Le travail à faire, autant dans l'analyse des problèmes vécus que dans la formation des intervenants, est énorme. Commentant l'anecdote citée au début de cet article, Guylaine Le Dorze, membre du groupe ESPACE, trouve inquiétant qu'une personne aphasique n'ait pas pu communiquer avec un service de santé comme une pharmacie. Imaginez ce qu'une telle personne peut vivre au comptoir d'une banque!

"Même dans les centres d'accueil de jour, les activités de groupe ou de stimulation cognitive ne sont pas adaptées aux besoins des personnes aphasiques, soutient-elle. Les intervenants n'arrivent pas à cerner les problèmes et ne savent pas comment agir. Ils croient que la personne ne comprend pas, qu'elle est sourde, qu'elle souffre de la maladie d'Alzheimer, et ils ne la laissent plus choisir. Le résultat, c'est que la personne décroche."

Les proches des personnes souffrant d'une telle déficience sont eux aussi démunis et ont besoin de formation, d'outils et de services appropriés.

Compassion pour les sourds
Les personnes malentendantes constituent une autre catégorie de gens passablement dépourvus. "Il existe beaucoup de services adaptés pour les personnes en fauteuil roulant et les aveugles, mais il semble qu'on ait moins de compassion pour les sourds, affirme Louise Getty. Peut-être parce qu'il s'agit d'un handicap qui ne se voit pas et qu'on associe parfois à un manque de bonne volonté de la personne."

Ici encore, pour agir correctement, il faut savoir que le problème est réel et comprendre ce que vivent ces gens. L'ouïe nous fournissant de l'information essentielle sur notre environnement, les individus souffrant d'une perte auditive sont anxieux et se coupent de leur entourage. "Ils finissent par s'isoler, n'éprouvent plus de plaisir en société et sont perçus comme des grognons."
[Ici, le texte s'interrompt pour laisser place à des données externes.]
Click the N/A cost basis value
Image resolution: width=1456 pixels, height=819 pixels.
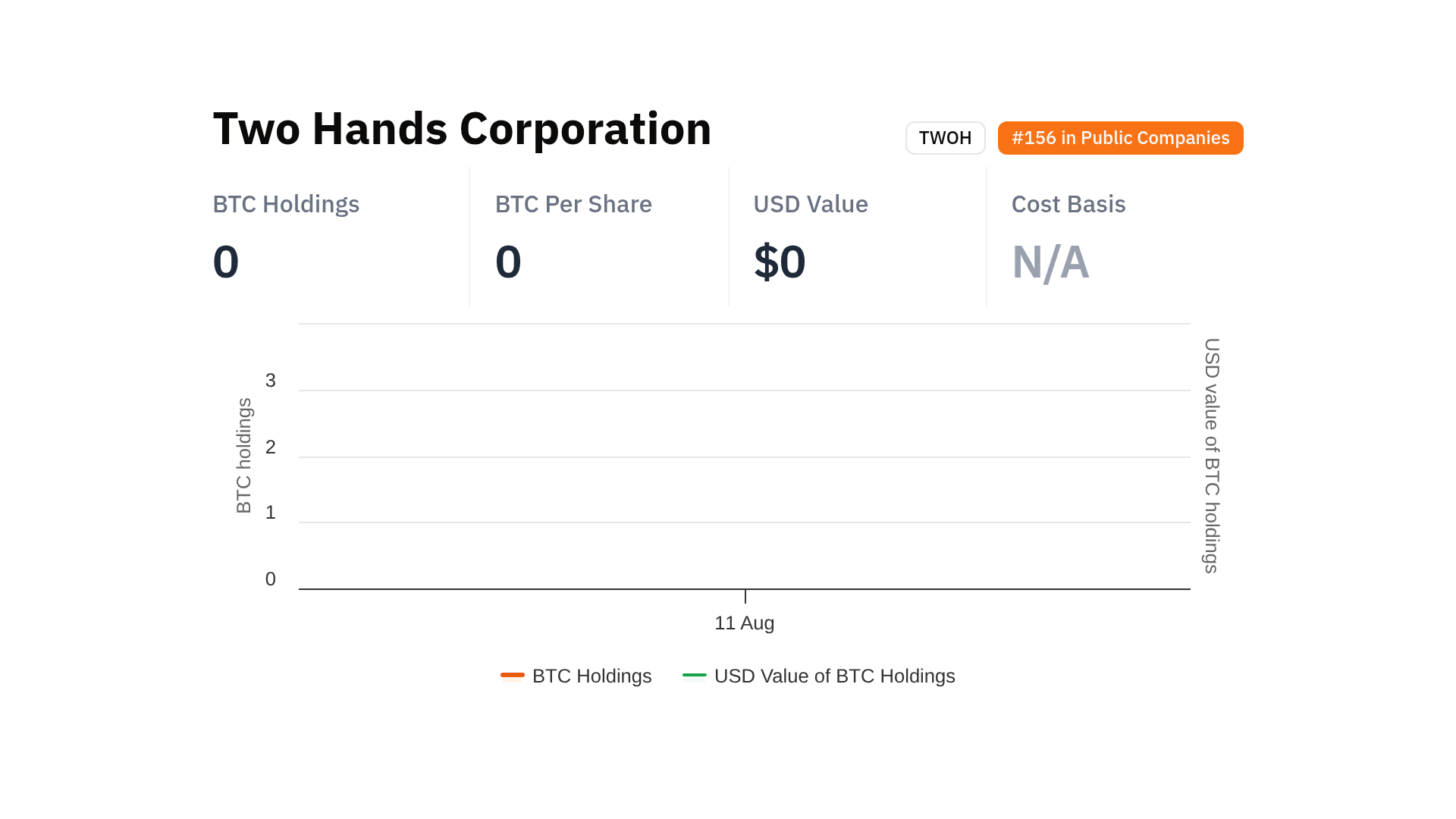[1050, 262]
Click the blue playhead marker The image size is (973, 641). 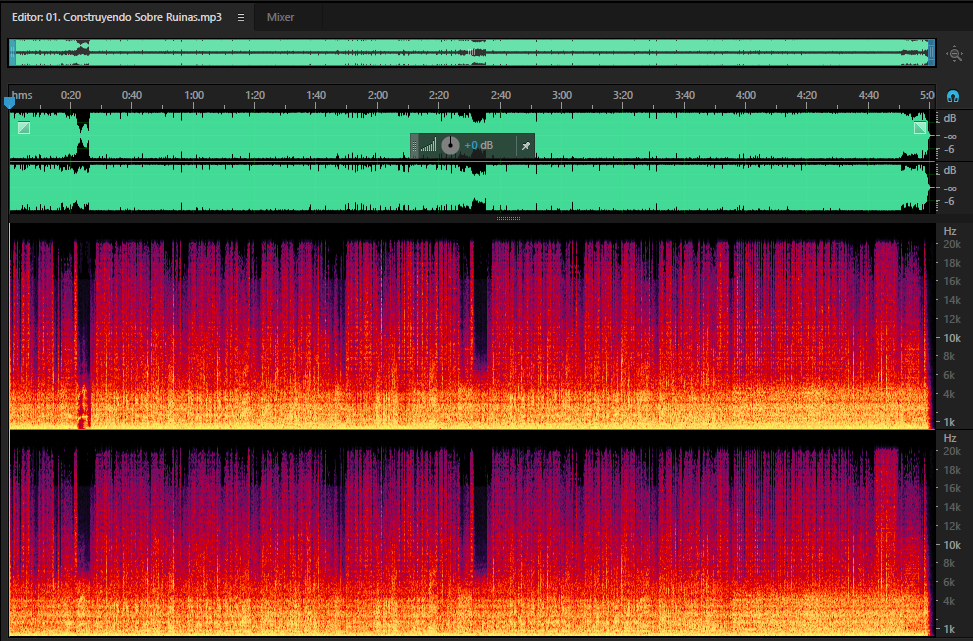point(9,102)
Les aides techniques, comme les appareils d'amplification sonore, les voyants lumineux ajoutés à la sonnerie de la porte et les téléphones adaptés, ont par ailleurs leurs limites. La miniaturisation des appareils auditifs, par exemple, les rend difficiles à manipuler et à ajuster, même pour quelqu'un en possession de tous ses moyens.

"Le fait que les personnes en perte d'audition cachent souvent leur handicap pendant de nombreuses années n'aide pas non plus", souligne Louise Getty. Raison de plus pour que l'entourage sache détecter le problème et agisse de façon appropriée.
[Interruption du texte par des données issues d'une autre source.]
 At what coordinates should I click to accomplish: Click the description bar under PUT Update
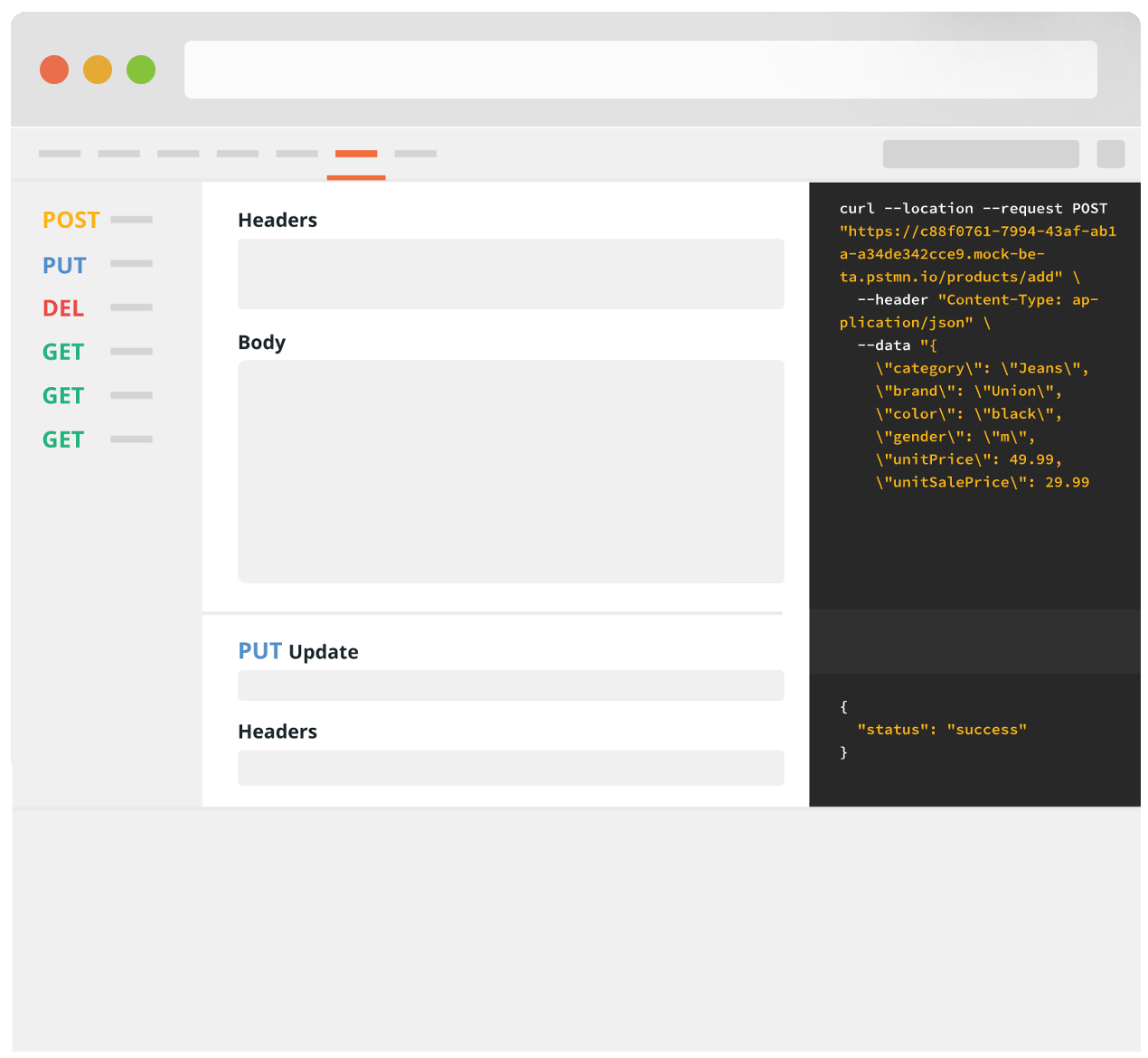511,685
"Les aides techniques, ce n'est pas la fin de l'histoire, ajoute Guylaine Le Dorze. Il faut d'abord comprendre comment elles peuvent être utiles et ensuite vouloir s'en servir." Une attitude aussi nécessaire de la part des proches que du bénéficiaire lui-même.
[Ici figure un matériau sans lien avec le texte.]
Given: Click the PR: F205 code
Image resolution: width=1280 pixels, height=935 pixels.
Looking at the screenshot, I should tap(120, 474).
La tâche qu'a entreprise le groupe ESPACE est donc colossale puisque à peu près tout le monde, dans sa famille ou dans son travail avec le public, sera un jour ou l'autre confronté à des personnes atteintes de ces déficiences. "Il faudra concevoir des outils pour chaque secteur d'activité, autant pour les services publics que pour les organismes de loisirs, reconnaît la directrice. Mais chacun gagnera à une meilleure formation puisque son travail en sera d'autant facilité."

Et les gains vont au-delà du public directement visé. "Lorsqu'on a aménagé les trottoirs pour les fauteuils roulants, les mères avec des poussettes et les enfants à bicyclette en ont aussi profité, rappelle Mme Le Dorze. Même chose avec l'identification sonore des stations de métro. Si la société répond mieux aux problèmes de communication d'un groupe, c'est l'ensemble de la population qui en bénéficie."

Le groupe ESPACE est composé de 10 chercheurs, soit 5 universitaires et 5 cliniciens, et est subventionné par le Conseil québécois de la recherche en santé.